Ask permission before coaching
Jeff, district sales manager for a major food distributor in southwest Washington, told Session 10 of TURBO’s Leadership Development Lab:
“On Wednesday, I watched my ten-year-old son at football practice. I was committed to keeping my promise of focusing on what went right. I have been meeting Josh with a big smile after every practice and telling him what a great practice he had and then telling him five things I saw him do that were great.
“During this particular practice session, I saw Josh doing two things that were fundamentally wrong and, as a result, his man was making a lot of tackles. I also noticed that none of the coaches was correcting him, so he continued to have the same problem. These are the same two things I had been telling him he was doing wrong last year on our rides home.
“At the end of the practice, I ran up to Josh and told him, ‘Great practice! I saw you do . . .’ and I gave him the five things that he did correctly, and again told him, ‘Great practice.’ I then let my Turbo training take over. I looked at him and said, ‘Josh, I saw two things that you might want to start doing that will help you in your blocking. Would you mind if I showed you what they are?‘ He looked at me and smiled and said he didn’t mind, so I showed him.
“The next day at practice, I saw Josh really concentrate on trying to do the two things I showed him, and he was doing much better at blocking his man.
“The lessons I learned from this experience are (1) when I ask permission to show someone something, they are much more receptive to receiving coaching, and (2) positive feedback is ten times more powerful than negative feedback.
“The action I call you to take is to get permission before offering suggestions for change. Be careful to avoid the dreaded ‘but,’ and make your coaching positive. The benefit you will receive is much more motivated, engaged, and happier associates.”

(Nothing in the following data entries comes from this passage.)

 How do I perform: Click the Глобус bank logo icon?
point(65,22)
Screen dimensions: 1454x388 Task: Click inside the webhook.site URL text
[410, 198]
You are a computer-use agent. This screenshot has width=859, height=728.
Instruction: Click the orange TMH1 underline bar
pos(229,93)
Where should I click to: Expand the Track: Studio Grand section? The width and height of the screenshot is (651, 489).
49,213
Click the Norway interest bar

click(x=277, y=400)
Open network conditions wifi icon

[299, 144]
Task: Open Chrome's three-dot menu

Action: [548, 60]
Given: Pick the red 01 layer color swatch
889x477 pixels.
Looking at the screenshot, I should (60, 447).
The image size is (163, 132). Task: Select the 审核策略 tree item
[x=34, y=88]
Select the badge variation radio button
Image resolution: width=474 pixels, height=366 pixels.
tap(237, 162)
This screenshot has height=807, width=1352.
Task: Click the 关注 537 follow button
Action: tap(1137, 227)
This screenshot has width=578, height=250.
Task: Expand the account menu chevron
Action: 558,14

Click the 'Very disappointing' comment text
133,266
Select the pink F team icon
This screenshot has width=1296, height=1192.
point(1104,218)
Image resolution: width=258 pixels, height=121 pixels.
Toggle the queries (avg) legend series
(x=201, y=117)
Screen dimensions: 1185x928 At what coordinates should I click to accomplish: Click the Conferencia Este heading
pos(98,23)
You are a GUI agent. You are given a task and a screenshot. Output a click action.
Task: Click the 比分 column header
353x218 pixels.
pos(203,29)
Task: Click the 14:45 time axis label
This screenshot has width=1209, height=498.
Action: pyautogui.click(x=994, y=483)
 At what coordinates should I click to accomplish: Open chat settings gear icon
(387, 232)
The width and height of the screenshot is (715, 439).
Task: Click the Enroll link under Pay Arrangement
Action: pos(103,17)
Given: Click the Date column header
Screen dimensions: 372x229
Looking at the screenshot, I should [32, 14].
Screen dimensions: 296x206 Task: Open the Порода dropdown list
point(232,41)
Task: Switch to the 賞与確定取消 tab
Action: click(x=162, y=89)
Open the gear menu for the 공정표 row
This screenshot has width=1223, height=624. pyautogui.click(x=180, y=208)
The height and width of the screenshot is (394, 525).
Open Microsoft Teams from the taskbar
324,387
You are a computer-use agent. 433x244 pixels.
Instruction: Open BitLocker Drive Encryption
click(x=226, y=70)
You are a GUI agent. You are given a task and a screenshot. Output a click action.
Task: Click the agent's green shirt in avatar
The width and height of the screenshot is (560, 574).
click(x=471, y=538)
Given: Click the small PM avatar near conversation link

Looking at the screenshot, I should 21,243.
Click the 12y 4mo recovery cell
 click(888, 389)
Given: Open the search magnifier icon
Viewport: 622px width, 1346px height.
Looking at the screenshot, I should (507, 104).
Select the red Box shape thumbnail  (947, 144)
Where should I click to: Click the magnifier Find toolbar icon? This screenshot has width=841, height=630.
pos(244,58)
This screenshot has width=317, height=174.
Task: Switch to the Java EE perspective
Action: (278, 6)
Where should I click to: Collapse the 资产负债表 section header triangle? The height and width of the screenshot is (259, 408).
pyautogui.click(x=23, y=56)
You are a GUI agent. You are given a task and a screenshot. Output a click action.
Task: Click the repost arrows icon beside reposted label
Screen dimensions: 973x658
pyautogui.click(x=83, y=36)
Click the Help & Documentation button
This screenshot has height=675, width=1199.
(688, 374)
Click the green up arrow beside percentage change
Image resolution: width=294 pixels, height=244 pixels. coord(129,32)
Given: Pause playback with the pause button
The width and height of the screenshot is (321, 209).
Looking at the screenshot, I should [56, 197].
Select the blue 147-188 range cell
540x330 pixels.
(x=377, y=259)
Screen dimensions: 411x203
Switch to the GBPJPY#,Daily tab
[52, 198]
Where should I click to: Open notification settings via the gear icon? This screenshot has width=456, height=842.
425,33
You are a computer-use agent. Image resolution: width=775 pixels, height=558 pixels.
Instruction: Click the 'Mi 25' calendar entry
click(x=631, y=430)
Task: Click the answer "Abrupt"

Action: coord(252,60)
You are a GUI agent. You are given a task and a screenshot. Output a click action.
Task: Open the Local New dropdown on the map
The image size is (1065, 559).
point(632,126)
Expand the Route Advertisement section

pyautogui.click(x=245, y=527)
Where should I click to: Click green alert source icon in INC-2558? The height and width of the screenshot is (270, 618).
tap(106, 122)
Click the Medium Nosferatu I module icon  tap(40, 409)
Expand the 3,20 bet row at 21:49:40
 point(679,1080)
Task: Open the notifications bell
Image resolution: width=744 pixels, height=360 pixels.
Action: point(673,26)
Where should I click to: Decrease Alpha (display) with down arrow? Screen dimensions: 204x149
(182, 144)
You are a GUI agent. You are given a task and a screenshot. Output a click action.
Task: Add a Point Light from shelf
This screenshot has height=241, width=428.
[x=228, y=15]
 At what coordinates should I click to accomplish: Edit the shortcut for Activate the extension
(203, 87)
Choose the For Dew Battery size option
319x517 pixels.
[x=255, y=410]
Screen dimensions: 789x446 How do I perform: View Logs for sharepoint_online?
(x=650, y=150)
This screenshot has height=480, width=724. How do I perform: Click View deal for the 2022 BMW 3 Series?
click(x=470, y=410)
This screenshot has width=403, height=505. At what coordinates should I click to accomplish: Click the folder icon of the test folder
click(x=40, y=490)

I might add that this all starts by forcing yourself to see the good parts of the performance that is being practiced. Develop the habit of seeing and talking about the parts that are working. This is counter-intuitive. We may even feel it is dishonest to tell a person the things they are doing well when we see them doing some things poorly. Now really-what is wrong with us? Do we consider it a lack of integrity on our part to tell a person about their good quality, good practices, when they are weak in some areas? In reality, it’s attributable to our own mental laziness. Follow Jeff’s practice. You will create a championship team.